GIVEN DATA:
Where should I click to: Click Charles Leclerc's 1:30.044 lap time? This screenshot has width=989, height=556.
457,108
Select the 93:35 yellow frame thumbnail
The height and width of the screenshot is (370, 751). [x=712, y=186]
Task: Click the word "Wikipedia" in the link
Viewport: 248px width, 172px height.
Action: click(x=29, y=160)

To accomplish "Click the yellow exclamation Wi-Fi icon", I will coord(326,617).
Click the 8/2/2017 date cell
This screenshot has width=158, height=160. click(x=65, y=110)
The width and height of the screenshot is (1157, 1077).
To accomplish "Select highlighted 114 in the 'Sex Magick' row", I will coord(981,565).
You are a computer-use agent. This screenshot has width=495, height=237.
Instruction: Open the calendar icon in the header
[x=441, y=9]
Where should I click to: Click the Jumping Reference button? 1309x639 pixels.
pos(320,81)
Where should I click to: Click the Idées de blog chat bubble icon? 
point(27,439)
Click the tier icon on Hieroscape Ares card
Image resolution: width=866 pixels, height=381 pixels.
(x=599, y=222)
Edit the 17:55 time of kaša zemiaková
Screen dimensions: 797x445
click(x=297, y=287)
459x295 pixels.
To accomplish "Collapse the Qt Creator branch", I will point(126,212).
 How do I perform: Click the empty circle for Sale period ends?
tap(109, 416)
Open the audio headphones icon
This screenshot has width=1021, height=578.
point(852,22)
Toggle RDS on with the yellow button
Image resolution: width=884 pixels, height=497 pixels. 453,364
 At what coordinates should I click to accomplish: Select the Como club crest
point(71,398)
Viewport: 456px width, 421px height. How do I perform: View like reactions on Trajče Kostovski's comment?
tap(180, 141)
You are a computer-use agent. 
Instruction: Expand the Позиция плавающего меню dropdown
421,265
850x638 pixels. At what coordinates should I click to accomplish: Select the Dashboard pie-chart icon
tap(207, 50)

REQUIREMENT: All of the data needs to be reproduced exactly, with no line missing.

RESULT BELOW:
Where should I click to: Click Charles Leclerc's 1:30.044 lap time? This screenshot has width=989, height=556.
457,108
Select the 93:35 yellow frame thumbnail
The height and width of the screenshot is (370, 751). [x=712, y=186]
Task: Click the word "Wikipedia" in the link
Viewport: 248px width, 172px height.
Action: click(x=29, y=160)

To accomplish "Click the yellow exclamation Wi-Fi icon", I will coord(326,617).
Click the 8/2/2017 date cell
This screenshot has width=158, height=160. click(x=65, y=110)
The width and height of the screenshot is (1157, 1077).
To accomplish "Select highlighted 114 in the 'Sex Magick' row", I will coord(981,565).
You are a computer-use agent. This screenshot has width=495, height=237.
Instruction: Open the calendar icon in the header
[x=441, y=9]
Where should I click to: Click the Jumping Reference button? 1309x639 pixels.
pos(320,81)
Where should I click to: Click the Idées de blog chat bubble icon? 
point(27,439)
Click the tier icon on Hieroscape Ares card
Image resolution: width=866 pixels, height=381 pixels.
(x=599, y=222)
Edit the 17:55 time of kaša zemiaková
Screen dimensions: 797x445
click(x=297, y=287)
459x295 pixels.
To accomplish "Collapse the Qt Creator branch", I will point(126,212).
 How do I perform: Click the empty circle for Sale period ends?
tap(109, 416)
Open the audio headphones icon
This screenshot has width=1021, height=578.
point(852,22)
Toggle RDS on with the yellow button
Image resolution: width=884 pixels, height=497 pixels. 453,364
 At what coordinates should I click to accomplish: Select the Como club crest
point(71,398)
Viewport: 456px width, 421px height. How do I perform: View like reactions on Trajče Kostovski's comment?
tap(180, 141)
You are a computer-use agent. 
Instruction: Expand the Позиция плавающего меню dropdown
421,265
850x638 pixels. At what coordinates should I click to accomplish: Select the Dashboard pie-chart icon
tap(207, 50)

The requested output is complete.